Tutorial: enabling flexibility in process-aware information systems #BPM2009

Manfred Reichert of Ulm University and Barbara Weber of University of Innsbruck presented a tutorial on the challenges, paradigms and technologies involved in enabling flexibility in process-aware information systems (PAIS). Process flexibility is important, but you have to consider both build time flexibility (how to quickly implement and configure new processes) and run time flexibility (how to deal with uncertainty and exceptional cases during execution), as well as their impact on process optimization.

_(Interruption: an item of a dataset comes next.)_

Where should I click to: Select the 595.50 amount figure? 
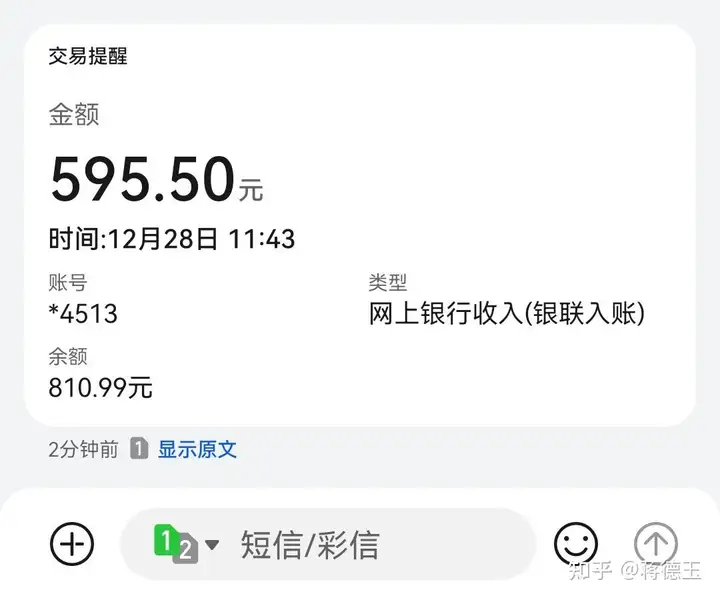(x=142, y=179)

We started by looking at the flexibility issues inherent in the imperative approach to BPM, where pre-defined process models are deployed and executed, and the execution logs monitored (in other words, the way that almost all BPMS work today). As John Hoogland discussed this morning, there are a number of flexibility issues at build time due to regional process variations or the lack of a sufficient information about decisions to build them into the process model. There’s also flexibility issues in the run time, mostly around exception handling and the need for ad hoc changes to the process. As all this rolls back in to the process analyst through the execution monitoring, it can be used to optimize the process model, which requires flexibility in evolving the process model and impacting work in progress. The key problem is that there are way too many variants in most real-life processes to realistically model all of them: there needs to be a way to model a standard process, then allow user-driven configuration (either explicitly or based on the instance parameters) at run time. The Provop approach presented in the tutorial allows for selective enabling and disabling of process steps in a master model based on the instance conditions, with a lot of the research based on the interaction between the parameters and the soundness of the resultant models.

Late binding and late modeling approaches use a pre-specified business process with one or more placeholder activities, then the placeholder activities are replaced with a process fragment at run time either from a pre-determined set of process fragments or a process fragment assembled by the user from existing activity templates (the latter is called the “pockets of flexibility” approach, a name that I find particularly descriptive).

Up to this point, the focus has been on changes to the process model to handle variability that are part of normal business, but possibly not considered exceptions. Next, we looked at runtime exception handling, such as the failure or unavailability of a web service that causes the normal process to halt. Exceptions that are expected (anticipated) can be handled with compensation, with the compensation events and handler built into the process model; unexpected exceptions may be managed with ad hoc process changes to that executing instance. Ad hoc process changes can be a bit tricky: they need to be done at a high level of abstraction in order to make it understandable to the user making the change, yet the correctness of the changes must be validated before continuing. This ability needs to be constrained to a subset of the users, and the users who can make the changes may require some assistance to do this correctly.

This was a good tutorial, but I wanted to catch the process mining session so skipped out at the break and missed the last half.